Problem statement
Look for "computer" in each line of the records, and copy the lines that have it.
** Opening Supplied information block **
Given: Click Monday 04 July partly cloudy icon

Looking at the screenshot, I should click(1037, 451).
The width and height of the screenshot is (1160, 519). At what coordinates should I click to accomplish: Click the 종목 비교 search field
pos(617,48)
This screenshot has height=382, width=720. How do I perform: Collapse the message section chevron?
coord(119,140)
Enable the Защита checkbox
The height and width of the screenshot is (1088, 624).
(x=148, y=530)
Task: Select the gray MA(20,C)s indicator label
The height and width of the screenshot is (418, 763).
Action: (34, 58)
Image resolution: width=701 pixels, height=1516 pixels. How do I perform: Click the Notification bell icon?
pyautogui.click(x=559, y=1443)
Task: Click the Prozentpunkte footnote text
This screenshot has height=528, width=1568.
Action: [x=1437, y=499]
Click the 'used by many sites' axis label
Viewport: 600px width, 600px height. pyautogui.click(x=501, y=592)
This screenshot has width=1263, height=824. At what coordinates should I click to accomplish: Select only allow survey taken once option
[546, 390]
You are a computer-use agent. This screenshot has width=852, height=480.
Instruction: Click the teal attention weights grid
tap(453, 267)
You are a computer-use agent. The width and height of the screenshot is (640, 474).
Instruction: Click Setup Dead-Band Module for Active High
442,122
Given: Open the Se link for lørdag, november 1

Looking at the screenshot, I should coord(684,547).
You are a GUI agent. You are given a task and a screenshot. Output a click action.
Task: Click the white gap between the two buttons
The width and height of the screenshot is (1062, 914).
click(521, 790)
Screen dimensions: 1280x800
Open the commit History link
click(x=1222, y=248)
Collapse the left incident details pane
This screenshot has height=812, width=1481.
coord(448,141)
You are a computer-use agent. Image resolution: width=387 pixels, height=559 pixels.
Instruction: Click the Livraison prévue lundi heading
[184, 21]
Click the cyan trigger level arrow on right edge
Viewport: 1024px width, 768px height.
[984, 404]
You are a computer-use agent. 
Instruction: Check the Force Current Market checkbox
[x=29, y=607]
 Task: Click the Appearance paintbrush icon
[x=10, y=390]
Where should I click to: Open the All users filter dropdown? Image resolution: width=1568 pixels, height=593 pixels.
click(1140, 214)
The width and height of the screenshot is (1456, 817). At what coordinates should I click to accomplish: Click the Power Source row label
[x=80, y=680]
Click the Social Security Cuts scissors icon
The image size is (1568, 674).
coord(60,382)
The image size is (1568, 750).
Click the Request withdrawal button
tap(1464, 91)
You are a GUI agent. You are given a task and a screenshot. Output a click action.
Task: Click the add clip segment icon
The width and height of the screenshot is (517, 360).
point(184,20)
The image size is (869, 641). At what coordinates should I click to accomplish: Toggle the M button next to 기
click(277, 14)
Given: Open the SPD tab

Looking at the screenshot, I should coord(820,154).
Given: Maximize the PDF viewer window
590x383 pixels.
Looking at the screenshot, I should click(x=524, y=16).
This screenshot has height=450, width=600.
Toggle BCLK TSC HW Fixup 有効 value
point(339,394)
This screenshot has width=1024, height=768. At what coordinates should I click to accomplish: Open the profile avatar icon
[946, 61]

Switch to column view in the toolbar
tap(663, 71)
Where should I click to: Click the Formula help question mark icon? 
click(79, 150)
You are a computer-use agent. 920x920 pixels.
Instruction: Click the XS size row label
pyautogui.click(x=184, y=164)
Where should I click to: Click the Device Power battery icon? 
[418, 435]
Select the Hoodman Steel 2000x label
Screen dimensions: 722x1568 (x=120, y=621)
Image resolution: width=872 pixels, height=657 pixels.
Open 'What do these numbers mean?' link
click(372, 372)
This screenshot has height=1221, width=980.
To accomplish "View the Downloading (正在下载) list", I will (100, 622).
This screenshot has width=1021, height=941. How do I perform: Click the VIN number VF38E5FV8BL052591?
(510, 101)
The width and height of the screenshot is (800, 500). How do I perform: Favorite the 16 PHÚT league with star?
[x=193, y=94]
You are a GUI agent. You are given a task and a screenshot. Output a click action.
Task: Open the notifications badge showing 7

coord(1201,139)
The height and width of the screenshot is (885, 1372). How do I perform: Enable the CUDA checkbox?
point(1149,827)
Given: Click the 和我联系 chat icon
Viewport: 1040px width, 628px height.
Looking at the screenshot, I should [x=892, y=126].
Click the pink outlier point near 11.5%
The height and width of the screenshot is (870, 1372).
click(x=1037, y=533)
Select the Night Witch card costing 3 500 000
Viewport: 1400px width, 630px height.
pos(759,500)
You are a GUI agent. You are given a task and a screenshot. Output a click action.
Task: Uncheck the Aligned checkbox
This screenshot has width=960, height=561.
** Closing Supplied information block **
Solution for this exercise
You are a computer-use agent. This screenshot has width=852, height=480.
You are a computer-use agent. The width and height of the screenshot is (640, 474).
You are a computer-use agent. Image resolution: width=387 pixels, height=559 pixels.
You are a computer-use agent. 
You are a computer-use agent. 920x920 pixels.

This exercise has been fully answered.